### AVAILABLE DATA
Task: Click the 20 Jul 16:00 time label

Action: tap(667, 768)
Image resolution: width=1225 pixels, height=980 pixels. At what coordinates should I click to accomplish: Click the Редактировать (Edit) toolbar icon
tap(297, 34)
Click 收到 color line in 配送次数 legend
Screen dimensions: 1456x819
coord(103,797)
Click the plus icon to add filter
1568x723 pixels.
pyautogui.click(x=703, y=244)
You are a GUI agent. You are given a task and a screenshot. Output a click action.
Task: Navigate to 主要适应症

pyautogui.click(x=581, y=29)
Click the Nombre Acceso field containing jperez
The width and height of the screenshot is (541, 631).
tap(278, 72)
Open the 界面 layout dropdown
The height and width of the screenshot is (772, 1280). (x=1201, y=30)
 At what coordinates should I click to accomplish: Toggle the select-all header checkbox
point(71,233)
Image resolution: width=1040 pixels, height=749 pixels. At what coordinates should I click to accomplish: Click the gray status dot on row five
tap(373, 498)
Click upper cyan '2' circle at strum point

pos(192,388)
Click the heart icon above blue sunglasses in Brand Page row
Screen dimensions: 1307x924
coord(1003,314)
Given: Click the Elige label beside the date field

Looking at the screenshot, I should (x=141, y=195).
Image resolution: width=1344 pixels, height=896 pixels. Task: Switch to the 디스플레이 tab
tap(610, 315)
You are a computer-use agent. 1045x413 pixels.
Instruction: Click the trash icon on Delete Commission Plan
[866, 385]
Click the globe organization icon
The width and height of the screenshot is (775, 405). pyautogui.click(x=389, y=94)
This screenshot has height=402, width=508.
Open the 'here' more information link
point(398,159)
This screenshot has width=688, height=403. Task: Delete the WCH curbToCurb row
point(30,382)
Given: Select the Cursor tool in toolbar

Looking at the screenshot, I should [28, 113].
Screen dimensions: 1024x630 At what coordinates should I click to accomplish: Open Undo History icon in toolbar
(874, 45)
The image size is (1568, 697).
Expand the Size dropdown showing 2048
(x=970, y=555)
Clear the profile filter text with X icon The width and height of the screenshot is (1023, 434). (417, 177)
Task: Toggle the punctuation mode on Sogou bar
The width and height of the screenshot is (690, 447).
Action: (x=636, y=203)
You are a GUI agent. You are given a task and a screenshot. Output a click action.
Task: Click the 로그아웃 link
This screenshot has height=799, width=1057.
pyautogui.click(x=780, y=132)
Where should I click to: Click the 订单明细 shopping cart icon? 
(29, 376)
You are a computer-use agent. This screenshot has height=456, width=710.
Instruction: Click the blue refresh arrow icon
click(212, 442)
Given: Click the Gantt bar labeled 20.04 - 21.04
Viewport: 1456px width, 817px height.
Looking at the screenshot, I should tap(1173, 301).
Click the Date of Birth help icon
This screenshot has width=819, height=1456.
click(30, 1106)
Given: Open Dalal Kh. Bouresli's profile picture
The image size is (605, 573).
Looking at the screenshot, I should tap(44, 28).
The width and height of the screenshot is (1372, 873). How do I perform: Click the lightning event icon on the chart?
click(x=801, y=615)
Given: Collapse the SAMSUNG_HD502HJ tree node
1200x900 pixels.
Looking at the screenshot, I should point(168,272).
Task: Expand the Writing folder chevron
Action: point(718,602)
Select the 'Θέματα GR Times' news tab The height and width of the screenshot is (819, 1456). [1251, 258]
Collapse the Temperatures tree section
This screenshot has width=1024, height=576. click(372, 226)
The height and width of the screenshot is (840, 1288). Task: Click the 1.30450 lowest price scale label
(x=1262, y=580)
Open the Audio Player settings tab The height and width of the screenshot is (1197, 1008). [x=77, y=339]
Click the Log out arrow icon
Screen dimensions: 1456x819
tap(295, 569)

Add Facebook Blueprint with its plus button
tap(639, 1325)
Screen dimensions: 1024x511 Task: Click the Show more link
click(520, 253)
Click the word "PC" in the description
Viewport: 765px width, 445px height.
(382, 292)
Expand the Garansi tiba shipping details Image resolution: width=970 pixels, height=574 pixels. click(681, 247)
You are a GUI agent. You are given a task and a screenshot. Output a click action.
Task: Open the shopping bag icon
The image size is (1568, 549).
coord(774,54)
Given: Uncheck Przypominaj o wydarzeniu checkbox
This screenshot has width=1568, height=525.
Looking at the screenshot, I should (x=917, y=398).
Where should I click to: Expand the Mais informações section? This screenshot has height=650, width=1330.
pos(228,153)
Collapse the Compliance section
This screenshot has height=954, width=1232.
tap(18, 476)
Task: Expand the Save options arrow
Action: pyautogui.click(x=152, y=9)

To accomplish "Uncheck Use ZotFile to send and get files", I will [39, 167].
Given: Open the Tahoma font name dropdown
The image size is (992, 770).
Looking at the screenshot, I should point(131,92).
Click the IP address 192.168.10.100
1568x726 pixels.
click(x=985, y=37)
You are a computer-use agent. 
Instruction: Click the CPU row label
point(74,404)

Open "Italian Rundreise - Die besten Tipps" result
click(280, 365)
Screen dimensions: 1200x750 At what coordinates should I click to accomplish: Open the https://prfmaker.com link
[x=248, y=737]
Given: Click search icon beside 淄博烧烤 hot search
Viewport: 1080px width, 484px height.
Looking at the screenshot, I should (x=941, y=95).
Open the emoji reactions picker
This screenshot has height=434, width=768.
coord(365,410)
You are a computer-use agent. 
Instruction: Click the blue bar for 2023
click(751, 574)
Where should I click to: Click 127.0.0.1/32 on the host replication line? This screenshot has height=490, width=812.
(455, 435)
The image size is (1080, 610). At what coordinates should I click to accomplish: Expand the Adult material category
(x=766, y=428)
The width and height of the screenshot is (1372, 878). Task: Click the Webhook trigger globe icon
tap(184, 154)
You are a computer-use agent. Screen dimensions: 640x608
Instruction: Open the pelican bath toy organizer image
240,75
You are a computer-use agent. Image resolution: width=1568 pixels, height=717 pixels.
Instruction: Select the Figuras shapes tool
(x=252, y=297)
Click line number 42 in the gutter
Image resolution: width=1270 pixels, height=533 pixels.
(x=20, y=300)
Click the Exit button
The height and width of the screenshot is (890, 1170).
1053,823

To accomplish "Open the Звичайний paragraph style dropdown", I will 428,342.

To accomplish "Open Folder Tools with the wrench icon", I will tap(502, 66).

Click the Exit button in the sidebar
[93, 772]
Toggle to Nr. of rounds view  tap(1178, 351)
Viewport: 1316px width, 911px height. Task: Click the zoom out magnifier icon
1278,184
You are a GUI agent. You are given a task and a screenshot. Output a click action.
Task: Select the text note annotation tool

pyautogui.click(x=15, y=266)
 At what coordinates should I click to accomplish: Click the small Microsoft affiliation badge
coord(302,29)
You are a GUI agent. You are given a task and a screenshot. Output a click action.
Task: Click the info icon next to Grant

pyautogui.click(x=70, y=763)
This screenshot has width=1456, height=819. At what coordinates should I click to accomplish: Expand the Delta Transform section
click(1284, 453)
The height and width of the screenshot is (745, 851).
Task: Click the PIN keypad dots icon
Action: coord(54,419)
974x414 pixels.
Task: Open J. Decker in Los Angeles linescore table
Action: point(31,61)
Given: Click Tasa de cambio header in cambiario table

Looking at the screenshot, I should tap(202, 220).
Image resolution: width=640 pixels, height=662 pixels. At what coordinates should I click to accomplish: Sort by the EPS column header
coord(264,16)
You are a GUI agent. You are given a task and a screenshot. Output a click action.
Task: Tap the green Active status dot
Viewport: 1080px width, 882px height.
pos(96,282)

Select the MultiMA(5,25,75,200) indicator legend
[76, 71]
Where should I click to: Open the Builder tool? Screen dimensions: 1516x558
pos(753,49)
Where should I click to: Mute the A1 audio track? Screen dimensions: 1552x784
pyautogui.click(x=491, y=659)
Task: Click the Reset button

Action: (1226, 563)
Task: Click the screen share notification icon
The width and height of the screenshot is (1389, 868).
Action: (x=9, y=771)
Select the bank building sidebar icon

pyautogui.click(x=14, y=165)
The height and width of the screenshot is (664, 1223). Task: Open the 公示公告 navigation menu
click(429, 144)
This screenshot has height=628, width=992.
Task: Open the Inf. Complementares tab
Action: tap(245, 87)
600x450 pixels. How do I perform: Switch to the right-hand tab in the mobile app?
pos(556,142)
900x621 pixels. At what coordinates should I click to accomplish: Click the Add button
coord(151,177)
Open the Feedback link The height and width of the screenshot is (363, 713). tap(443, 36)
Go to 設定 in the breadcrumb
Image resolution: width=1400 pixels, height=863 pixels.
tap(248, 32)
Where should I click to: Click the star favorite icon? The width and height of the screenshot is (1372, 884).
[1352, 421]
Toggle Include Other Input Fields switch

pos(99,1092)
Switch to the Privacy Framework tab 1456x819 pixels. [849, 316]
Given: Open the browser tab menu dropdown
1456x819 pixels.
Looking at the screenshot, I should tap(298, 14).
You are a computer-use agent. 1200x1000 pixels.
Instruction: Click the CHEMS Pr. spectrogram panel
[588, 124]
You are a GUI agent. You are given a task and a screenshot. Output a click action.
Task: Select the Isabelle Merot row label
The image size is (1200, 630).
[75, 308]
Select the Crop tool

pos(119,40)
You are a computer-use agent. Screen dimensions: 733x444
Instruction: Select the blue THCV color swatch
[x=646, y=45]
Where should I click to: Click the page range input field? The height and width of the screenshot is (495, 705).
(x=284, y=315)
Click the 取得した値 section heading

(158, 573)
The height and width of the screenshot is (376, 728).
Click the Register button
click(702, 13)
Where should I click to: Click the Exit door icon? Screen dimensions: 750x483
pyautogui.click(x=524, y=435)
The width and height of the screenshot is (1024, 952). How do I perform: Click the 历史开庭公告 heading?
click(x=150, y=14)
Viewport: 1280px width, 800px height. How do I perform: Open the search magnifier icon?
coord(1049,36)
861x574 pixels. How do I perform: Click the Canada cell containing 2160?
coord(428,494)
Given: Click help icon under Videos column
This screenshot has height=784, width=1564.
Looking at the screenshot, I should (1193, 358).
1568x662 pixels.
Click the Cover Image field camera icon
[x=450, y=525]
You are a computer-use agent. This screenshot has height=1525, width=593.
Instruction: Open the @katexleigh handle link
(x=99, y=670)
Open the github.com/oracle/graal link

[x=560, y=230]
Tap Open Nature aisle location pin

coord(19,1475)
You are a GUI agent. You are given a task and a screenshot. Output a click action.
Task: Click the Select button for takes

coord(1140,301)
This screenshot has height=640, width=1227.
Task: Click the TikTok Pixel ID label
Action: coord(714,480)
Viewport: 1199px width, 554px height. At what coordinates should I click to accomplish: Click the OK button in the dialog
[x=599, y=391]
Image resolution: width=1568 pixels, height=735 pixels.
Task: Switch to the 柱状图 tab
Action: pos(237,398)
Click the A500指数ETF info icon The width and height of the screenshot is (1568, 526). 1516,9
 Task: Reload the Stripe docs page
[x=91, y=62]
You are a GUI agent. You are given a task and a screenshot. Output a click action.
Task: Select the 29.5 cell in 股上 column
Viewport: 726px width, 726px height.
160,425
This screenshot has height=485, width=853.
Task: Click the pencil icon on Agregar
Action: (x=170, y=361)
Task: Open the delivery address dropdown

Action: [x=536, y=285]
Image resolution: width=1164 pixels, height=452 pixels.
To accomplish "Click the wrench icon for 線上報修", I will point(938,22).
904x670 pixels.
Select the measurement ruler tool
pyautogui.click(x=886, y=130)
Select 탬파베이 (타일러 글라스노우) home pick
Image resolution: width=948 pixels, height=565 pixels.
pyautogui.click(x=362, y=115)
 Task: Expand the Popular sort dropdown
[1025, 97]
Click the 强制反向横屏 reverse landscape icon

### WRITTEN PROBLEM
Please rewrite the rows from the line that has "Where should I click to: Mute" through the line that has "(x=284, y=315)", swapping "Instruction" for "Command" and leaving everything else unchanged.

### SOLUTION BELOW
Where should I click to: Mute the A1 audio track? Screen dimensions: 1552x784
pyautogui.click(x=491, y=659)
Task: Click the Reset button

Action: (1226, 563)
Task: Click the screen share notification icon
The width and height of the screenshot is (1389, 868).
Action: (x=9, y=771)
Select the bank building sidebar icon

pyautogui.click(x=14, y=165)
The height and width of the screenshot is (664, 1223). Task: Open the 公示公告 navigation menu
click(429, 144)
This screenshot has height=628, width=992.
Task: Open the Inf. Complementares tab
Action: tap(245, 87)
600x450 pixels. How do I perform: Switch to the right-hand tab in the mobile app?
pos(556,142)
900x621 pixels. At what coordinates should I click to accomplish: Click the Add button
coord(151,177)
Open the Feedback link The height and width of the screenshot is (363, 713). tap(443, 36)
Go to 設定 in the breadcrumb
Image resolution: width=1400 pixels, height=863 pixels.
tap(248, 32)
Where should I click to: Click the star favorite icon? The width and height of the screenshot is (1372, 884).
[1352, 421]
Toggle Include Other Input Fields switch

pos(99,1092)
Switch to the Privacy Framework tab 1456x819 pixels. [849, 316]
Given: Open the browser tab menu dropdown
1456x819 pixels.
Looking at the screenshot, I should tap(298, 14).
You are a computer-use agent. 1200x1000 pixels.
Command: Click the CHEMS Pr. spectrogram panel
[588, 124]
You are a GUI agent. You are given a task and a screenshot. Output a click action.
Task: Select the Isabelle Merot row label
The image size is (1200, 630).
[75, 308]
Select the Crop tool

pos(119,40)
You are a computer-use agent. Screen dimensions: 733x444
Command: Select the blue THCV color swatch
[x=646, y=45]
Where should I click to: Click the page range input field? The height and width of the screenshot is (495, 705).
(x=284, y=315)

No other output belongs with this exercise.